When I feel the urge to shop, I mentally press PAUSE and take a 3-minute breather. (BTW, first I had to train myself to recognize the impulse, rather than diving straight in before I even knew what I was doing.)

I don’t tell myself “NO” or insist that I mustn’t shop, and I don’t beat myself up for having the impulse. (I acknowledge fully that the habit is destructive and counterproductive, and I take responsibility for it. Nevertheless, it doesn’t help me to beat myself up or run through a laundry list of why it’s bad. I just don’t find it effective; when I’d beat myself up, I’d end up feeling bad and shopping anyways.)

An audio recording of the 3-minute breathing space is saved on my desktop so that it’s on hand right away, and I also have a little paper poster tacked to my wall, which outlines the activity.

It’s basically as follows:

Sit comfortably and close the eyes.

Step one: Awareness.

Attend broadly to one’s experience. Just silently take note of it without judgement, and without the need to change what is being observed. Especially pay attention to how the body feels. How does the skin feel? Note temperature, tingling, etc. How do the muscles in the different parts of the body feel? And so on. What are the thoughts going through the mind right now? What feelings do you find in yourself at this moment? Acknowledge whatever you happen to feel, even if the feelings are unwanted. 

Step two: Gathering.

Focus on the breath. Narrow the field of attention to focus on the breath in the body, and the various sensations associated with it. Attend to each in-breath and out-breath. If you forget to notice a breath, just congratulate yourself for noticing, and gently bring attention back to the breathing.

Step three: Expanding.

Attend to the body. Widen your attention again to include the body as a whole and any sensations that are present. 


It sounds hokey, but if you try it and don’t like it, you will have only lost 3 minutes, so who cares?
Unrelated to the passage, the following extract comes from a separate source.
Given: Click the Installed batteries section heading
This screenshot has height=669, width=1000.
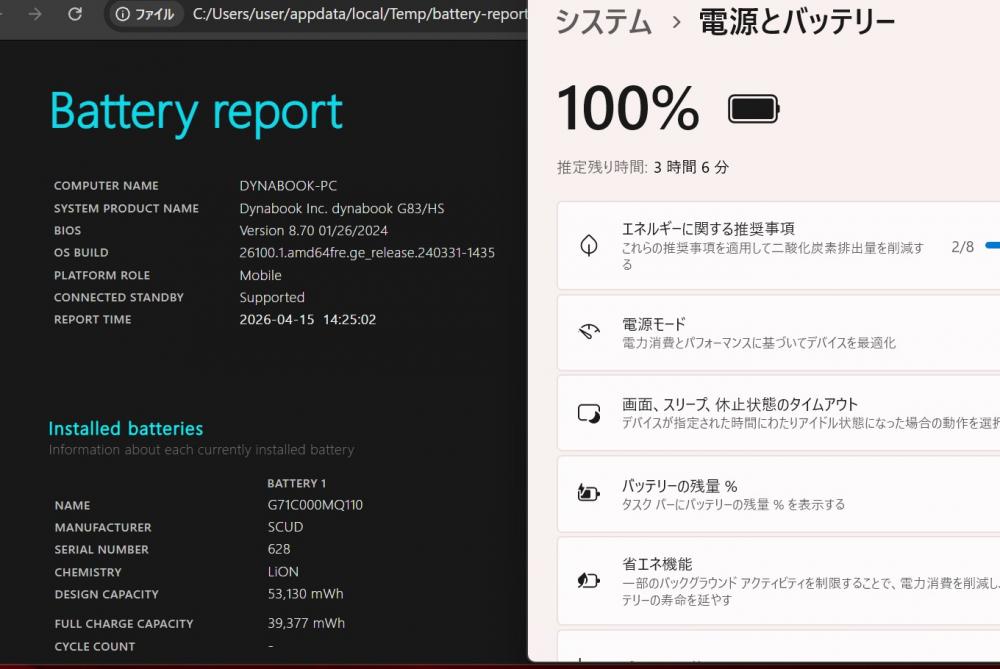Looking at the screenshot, I should coord(126,429).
Some sensations and thoughts I’ve noticed in myself right before I was about to shop have included sensations of tightness in the shoulders, a knot in the belly, and thoughts like “I need a pick-me-up,” or “I can’t focus on this deadline, it’s too stressful.” Just realizing that I’m having these kinds of thoughts and feelings helps re-orient me to the reality that my urge to shop usually has nothing to do with actually needing or wanting to buy something. (Usually I’m avoiding something.) Taking a moment to attend to the breath and the body serves to ‘anchor’ me in the real world and helps me deal with stressful or overly-dramatic feelings and thoughts, like “I can’t finish this task in time! I’m DOOMED!”


Also, when I do end up shopping, I do a 3 minute breathing space right after I’m done. It helps me, I think, to be more honest with myself and more realistic about how I really feel after having shopped. I usually assume shopping will make me feel better, but to be honest, it basically never does.

Again, it’s not about beating yourself up for having done something foolish. It’s just a way of being aware and mindful of what you’re really feeling, and about the types of thoughts you’re having. With practice, you can start to notice yourself having certain thought biases that basically everyone engages in at some time or other. It’s normal to have these kinds of thought patterns, but it’s also helpful to recognize them for what they are when they occur, so that you can react to them intentionally (rather than automatically and without even realizing how you arrived at a particular outcome).